# Koi-Gesundheit



## Koi-Uwe (20. Jan. 2009)

Hallo,
ich behaupte jetzt einfach mal das der Frühling bald da ist  Darum dieses Thema.
Was kann man tun damit es unseren Babys im Teich auch gut geht, dass sie Gesund und gestärkt in den nächsten Winter gehen können ?

Ich habe ja in meiner doch noch kurzen "Teichkarriere" so ziemlich jede Krankheit durchmachen müssen. Über Trichodina, Ichtyo, Kiemenwürmer, Hautwürmer und Costia war ja alles dabei.
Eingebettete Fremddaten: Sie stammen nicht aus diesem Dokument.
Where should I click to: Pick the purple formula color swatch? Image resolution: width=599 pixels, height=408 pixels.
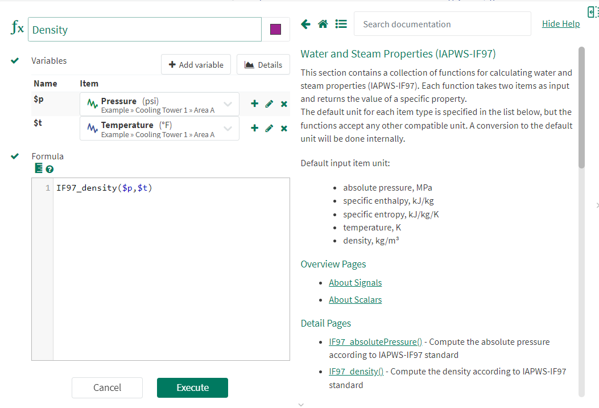275,30
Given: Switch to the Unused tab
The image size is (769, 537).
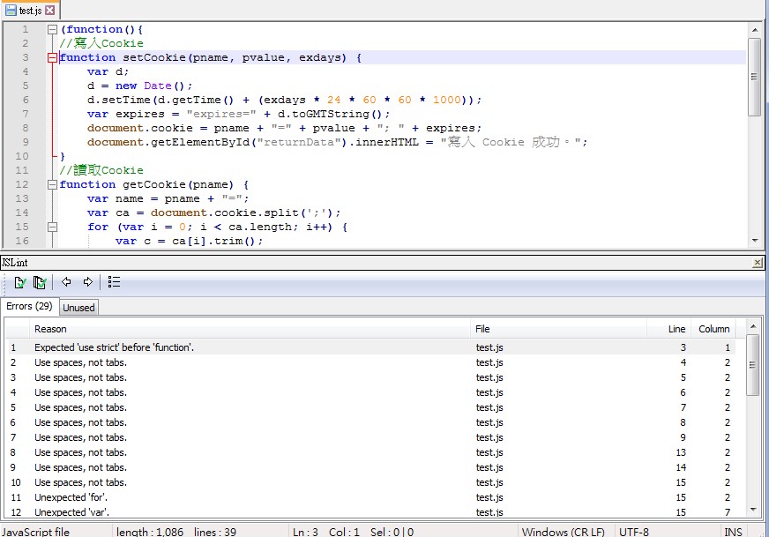Looking at the screenshot, I should [x=78, y=307].
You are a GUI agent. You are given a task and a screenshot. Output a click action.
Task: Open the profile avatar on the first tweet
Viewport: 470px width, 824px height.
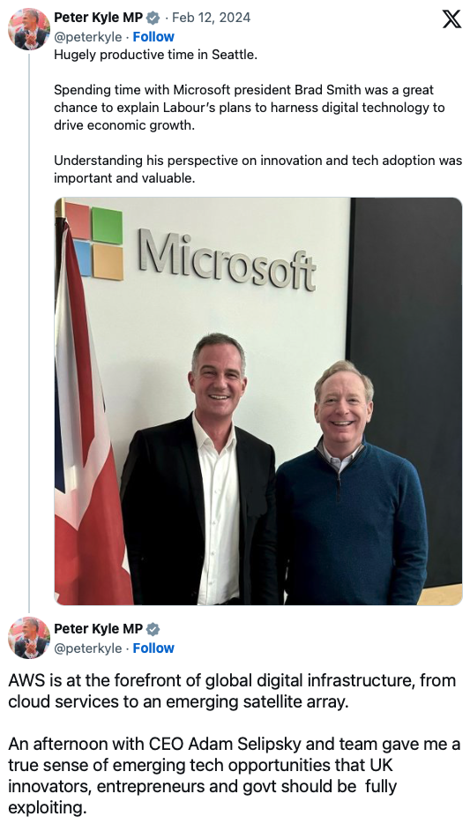29,28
Hinzu kamen noch Karpfenläuse und das Ende war dummerweise KHV.

Warum war das so ? Mir fallen da mal ein paar Dinge ein:
- Überbesatz
- Verschiedene Händler
- Zu niedrige Temperatur im Teich
- Falsche Medikation bei Krankheit
- Schlechte Filterleistung
- Schlechte Hygiene

Seit Juli 2008 ziehe ich in einem Innenteich kleine Kois groß, erst waren es 10 in ca. 1000 Liter Wasser, nun sind es 18 (!) in 4000 Litern.
Und von Beginn an hatte ich *niemals* Probleme mit dem viel zu großem Besatz auf viel zu wenig Wasser bei sehr guter Fütterung.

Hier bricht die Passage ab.